Calendars are deemed accurate according to how well they accommodate the variations in larger celestial cycles. Clocks, on the other hand, have historically been judged accurate in relation to the average duration of the Earth’s rotation around the Sun—that is, by how well they keep “mean time.” While calendrical standards have remained fairly stable, the clock’s units of measure have gradually shifted away from using the Earth-Sun relationship as a norm. With the introduction of mechanical clocks, clock time became increasingly removed from cyclical events in the sky, for the cycles on which mechanical clocks base their measures are independent of Earth and Sun. A pendulum clock, for example, measures only the beat of its pendulum, not any part of a “real” day.

The pendulum clock kicked off the modern search for the perfect clock, a timepiece governed by a naturally cycling period that operated free from mechanical friction and fatigue. In 1927 W.A. Marrison invented a clock that operated via a tiny quartz crystal. The crystal vibrated at an ultrasonic frequency when exposed to an electric field. These vibrations were constant and delivered a virtually frictionless beat to the counting mechanism of the clock. Accurate to thousandths of a second, quartz clocks led scientists to make the belated discovery that the Earth was not a reliable clock to begin with. Disparities between the measurements of quartz clocks and the rotation of the Earth revealed unpredictable irregularities in the rotation, which had to that point defined the duration of a second (1/86,400 of the mean solar day).

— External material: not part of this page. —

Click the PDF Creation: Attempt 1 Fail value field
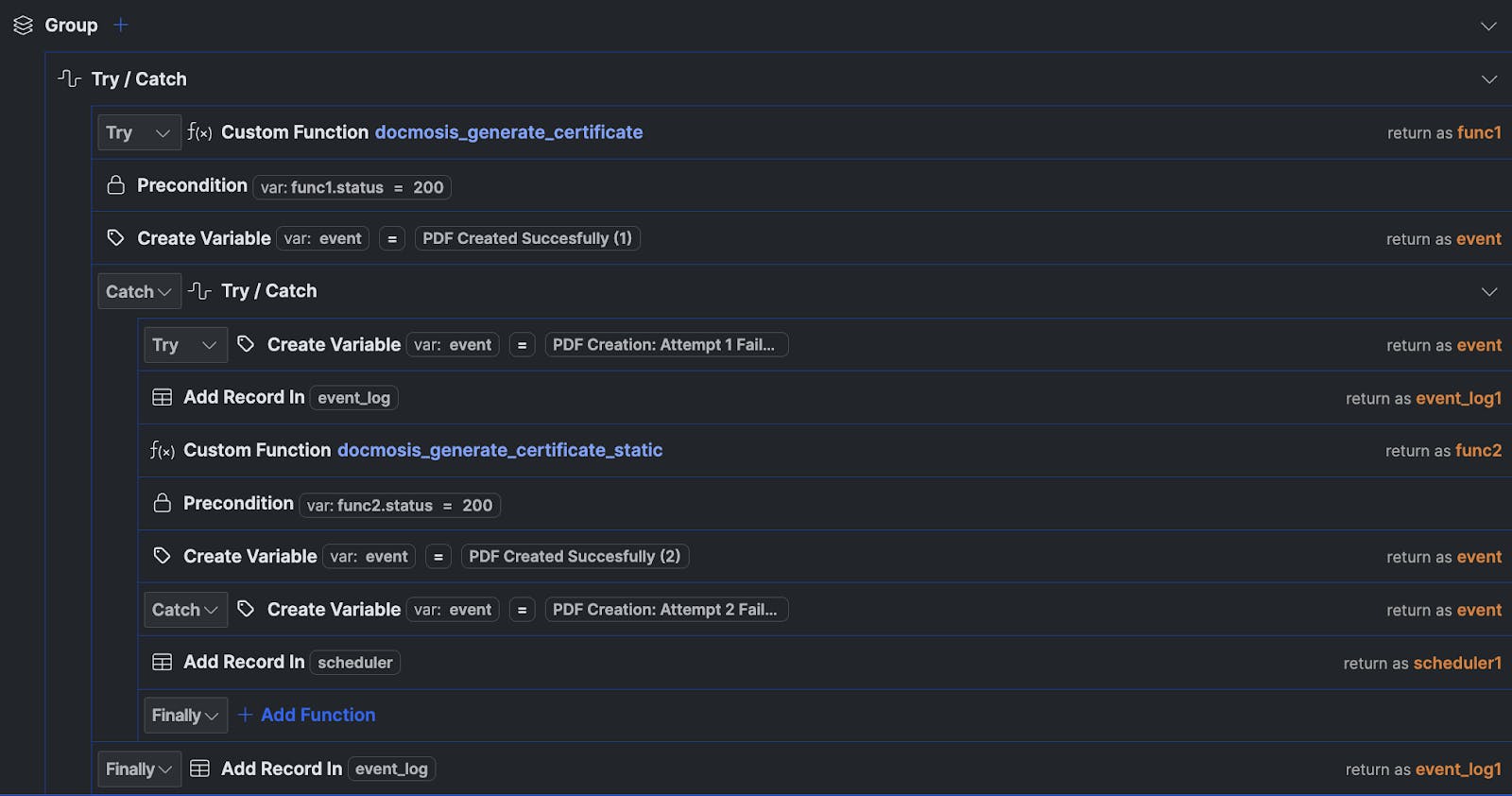 click(x=665, y=345)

In 1967 the definition of a second was officially divorced from the Earth’s rotation when the 13th General Conference of Weights and Measures redefined the second as “9,192,631,770 periods of the radiation corresponding to the transition between the two hyperfine levels of the ground state of the cesium-133 atom.” Cesium atoms are superior to quartz crystals because they do not wear out and have cycles that comprise oscillations between precisely defined energy states that can oscillate forever without any distortion. Furthermore, each atom of cesium oscillates at exactly the same frequency as all others, making each one a perfect timekeeper. To keep solar time and atomic time from drifting too far apart, the two were combined in 1964 to form Coordinated Universal Time, which is based on the atomic second and kept within 0.9 second of solar time by adding a leap second as needed.